2020#60 Readings
4 minutes read | 796 words by Ruben BerenguelI am having a very hard time finishing my summary of the RDD paper.
🍿 John Cleese on Creativity In Management
This entertaining talk will give you several hints, the one I’ll keep is thinking about open-closed mentality.
Talking, Typing, Thinking: Software Is Not a Desk Job
Optimising thinking time is underrated. Probably half of the value my company gets from me comes on the last day of a sprint, when there are no stories left and I have a few spare hours to think about areas of improvement instead of rushing to review PRs or finish my own. This is why slack (the concept, not the app/company) is so important.
Emerging Architectures for Modern Data Infrastructure
This is a very interesting analysis of the data landscape. You can see here why I see more future in Databricks than Snowflake: covers more areas, although Snowflake is planning to catch up.
Fixing the d3-zoom API… for my use-case
The d3-zoom demo in the post is excellent.
The story behind Markdown
I like the simplicity of Markdown. It’s not a format to write good, complex stuff with: it’s the format to just get it out with a passing legibility. Good enough is sometimes good enough.
Faster SQL: Adaptive Query Execution in Databricks
I have mentioned AQE before in this blog. It is a very important feature: imagine having a table that the statistics metadata said was 100 rows, planned to have a broadcast join but then it actually had 1 billion rows! This is what AQE fixes.
Make Your Own Damn Mental Models
There’s an interesting point here: mental models are based on narrative thinking
The remarkable number 1/89
This is a very surprising result with a very concise proof
Type in the exact number of machines to proceed
As mentioned in a Hackernews comment, this is like the point-and-call method used in Japan railroads. AWS actually does this for deletions, likewise for GitHub. It’s a pretty good practice.
Higher-kinded types in Python
This is amazing, terrifying and crazy at the same time. I’m looking forward for this PEP to go ahead.
Search engines & libraries: an overview
I missed seeing a mention of the tiny ones you can embed in a webpage (like lunrjs, or fusejs, which powers search here), but I found out many tools I may consider using when ElasticSearch/Lucene is overkill.
Predicting Football Results With Statistical Modelling: Dixon-Coles and Time-Weighting
Even if it doesn’t work that well in the end, the modelling approach is very interesting.
Surviving disillusionment
This is so important for developers. Burning out is way too easy, you have to find a way to keep your spirit shining.
Collaborative Single Player Mode
These are sensible rules, especially when working remotely. I think I’ll ~steal~ borrow some of these for our team.
🍿 Scaling Yourself
An old talk by Scott Hanselman, a great public speaker, developer and person in general.
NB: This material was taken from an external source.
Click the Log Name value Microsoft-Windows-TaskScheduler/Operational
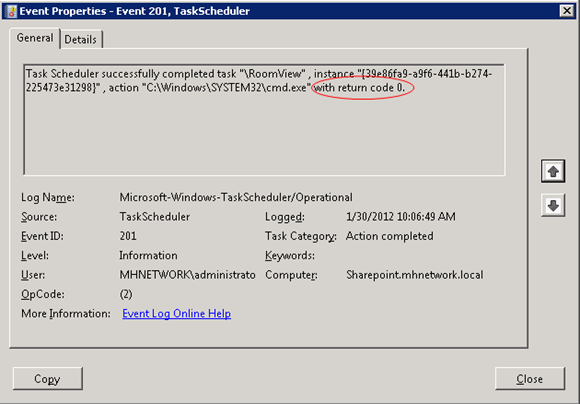The image size is (580, 404). point(236,197)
Magnet: A scalable and performant shuffle architecture for Apache Spark
A project from LinkedIn Engineering to have better shuffling. I wonder what impact this can have in relatively small clusters, since in their case they have very large clusters.
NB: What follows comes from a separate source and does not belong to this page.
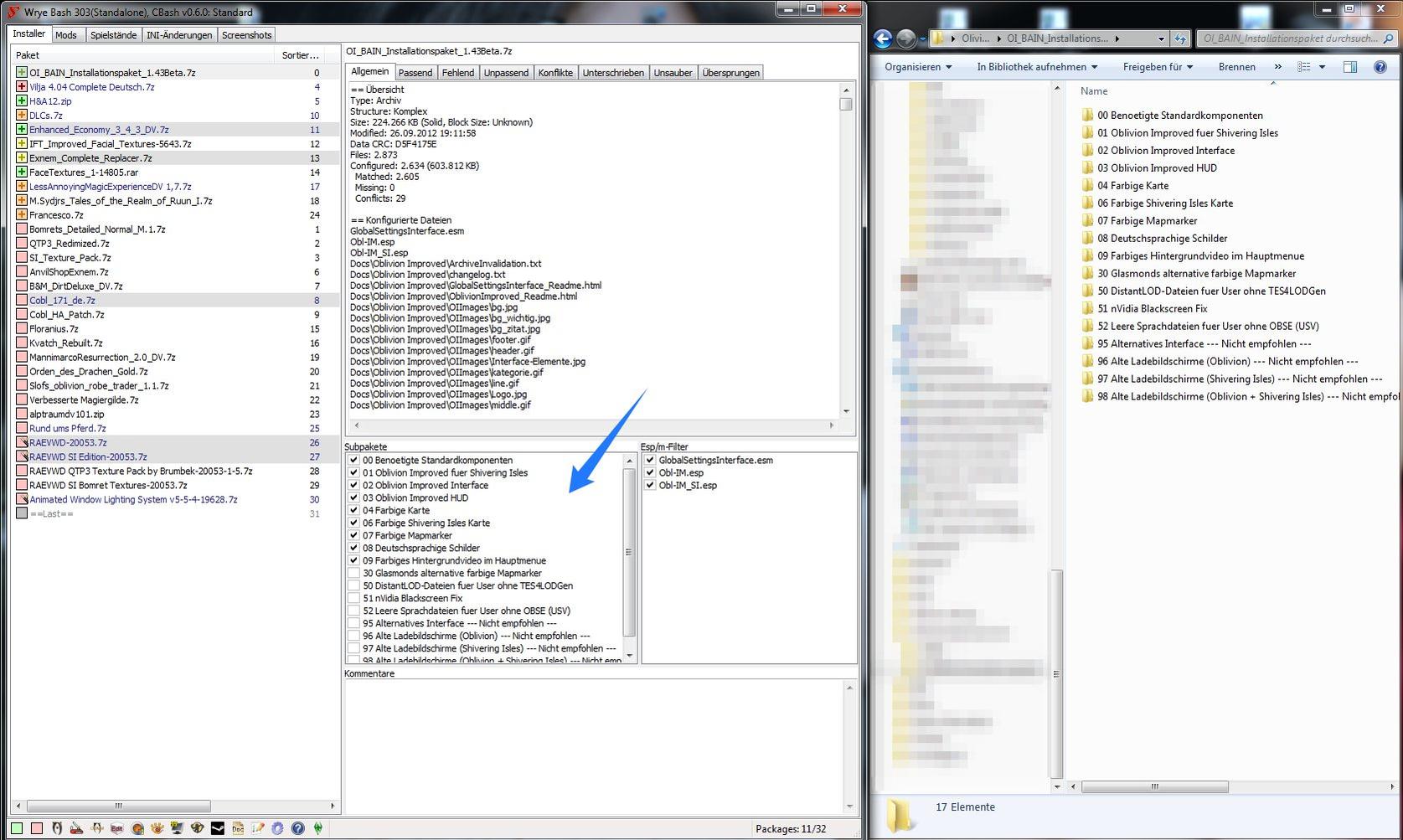Image resolution: width=1403 pixels, height=840 pixels.
Task: Click the package list horizontal scrollbar
Action: [117, 806]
Joins using LIKE or why PostgreSQL FTS is a powerful alternative
The indexing here looks like a piece of black magic, one I will add to my book of data related spells.
Historical English Thesaurus - Treemap
This is an interesting resource, although I’d love a dynamic visualisation that lets you browse through the language.
The cheap pen that changed writing forever
Pens are so versatile. If you are into drawing, I recommend you get The Art of Ballpoint.
🍿 Algorithmic Orchestration demo
I love playing music (electronic, real, whatever) even if I suck at all the instruments I play. I’d love to be able to do this with Tidal Cycles, so I’m looking forward to what Oscar comes up with.
SMASH: an efficient compression algorithm for microcontrollers
I will never work on microcontrollers (I’m not that smart) but special tools and techniques are useful in many areas. The more you know…